WORK REQUEST: Reproduce only this range: the line holding "Screen dimensions: 873x452" through the last line of the data below, both included, exactly, with no pictures.

- Opening Delimiter -

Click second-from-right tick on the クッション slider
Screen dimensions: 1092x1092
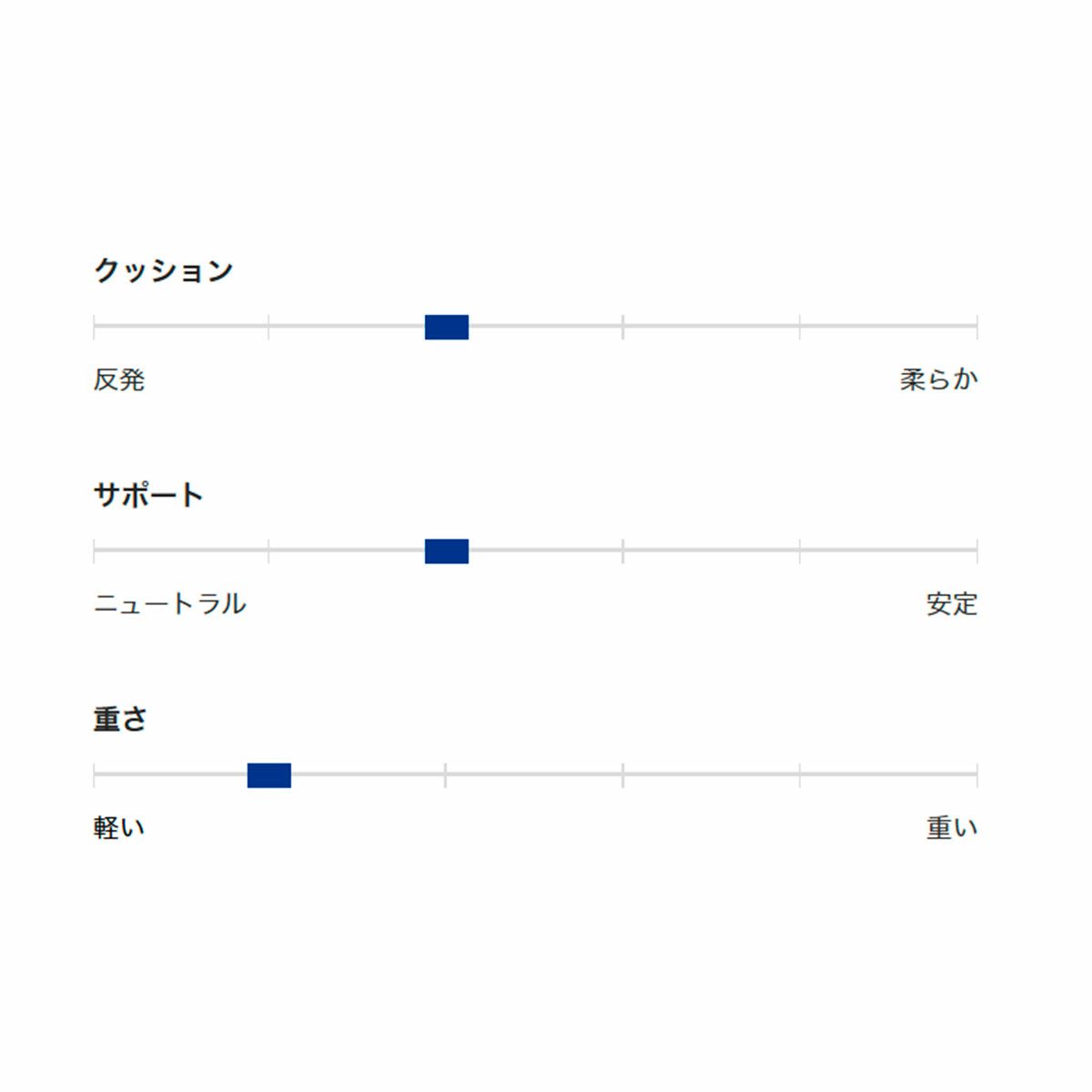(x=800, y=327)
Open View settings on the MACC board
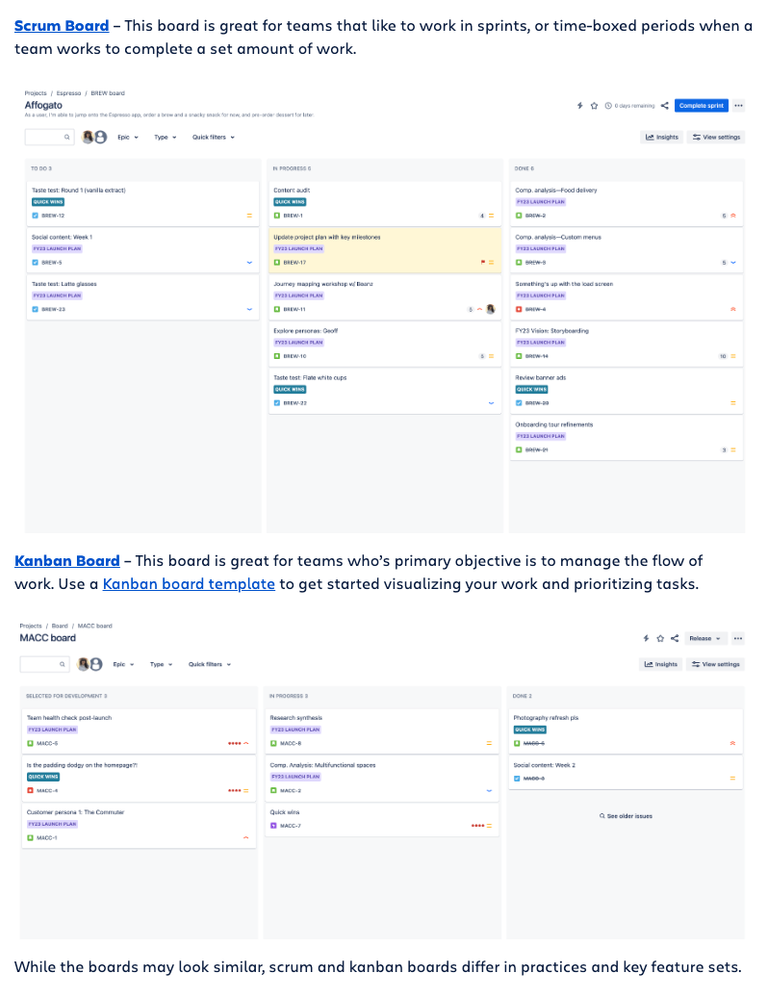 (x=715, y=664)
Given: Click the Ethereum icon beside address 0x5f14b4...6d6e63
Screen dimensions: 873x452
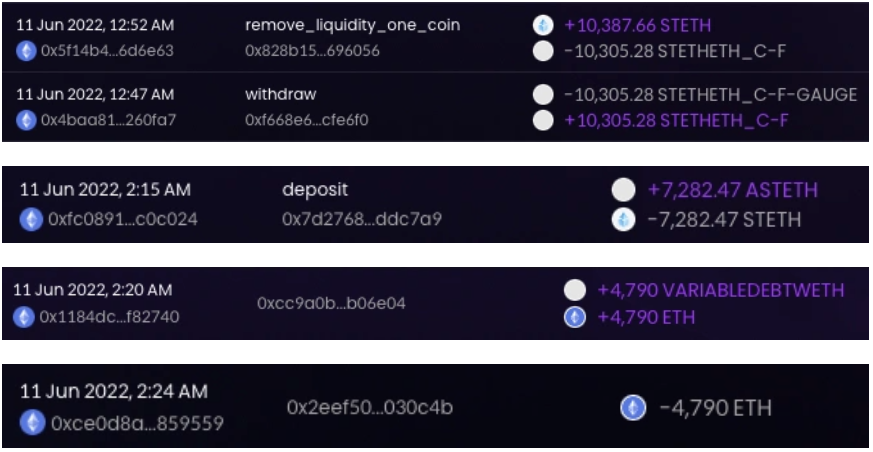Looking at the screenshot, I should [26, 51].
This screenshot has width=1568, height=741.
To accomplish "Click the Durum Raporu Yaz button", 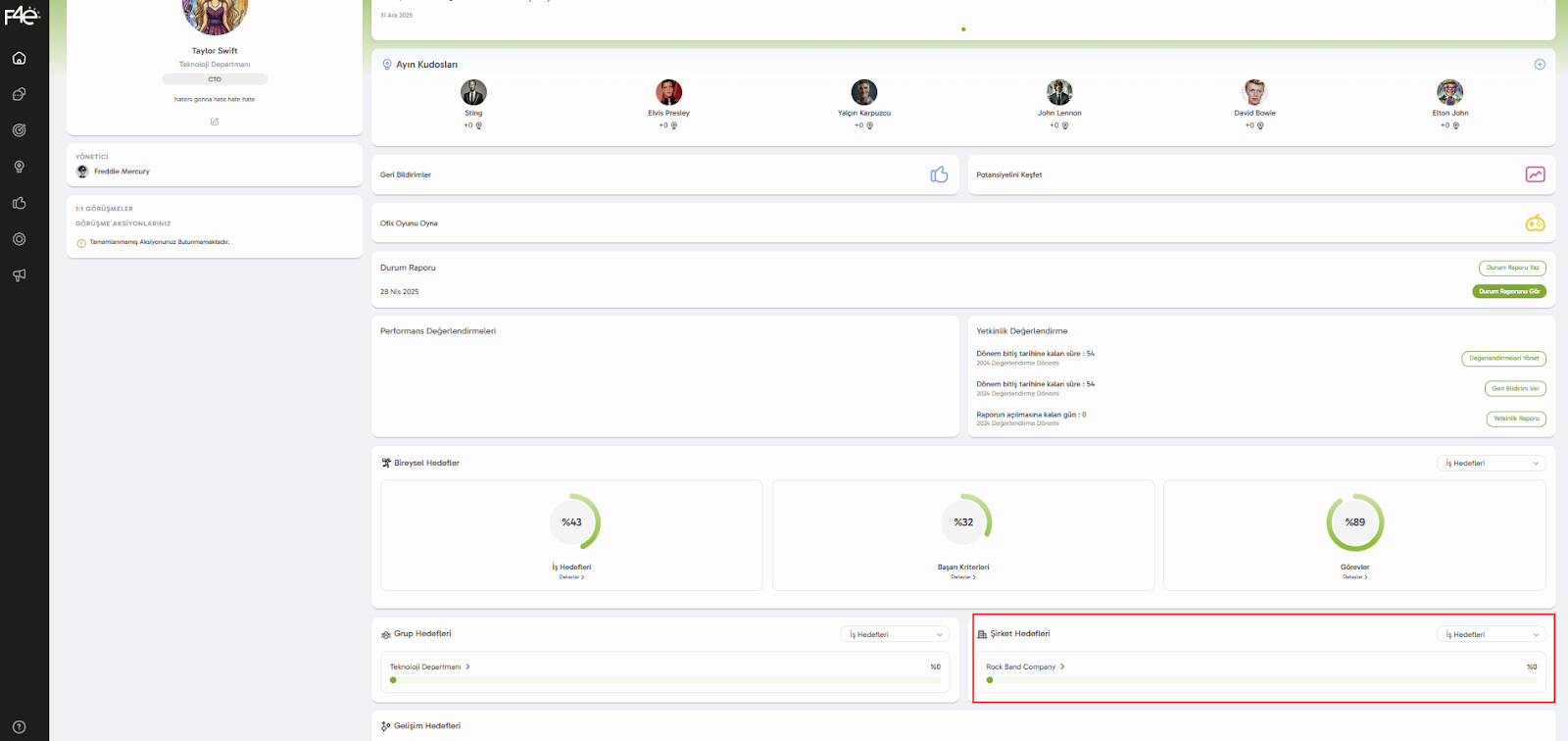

- Closing Delimiter -

THE ANSWER:
Screen dimensions: 873x452
Looking at the screenshot, I should [26, 51].
This screenshot has width=1568, height=741.
To accomplish "Click the Durum Raporu Yaz button", 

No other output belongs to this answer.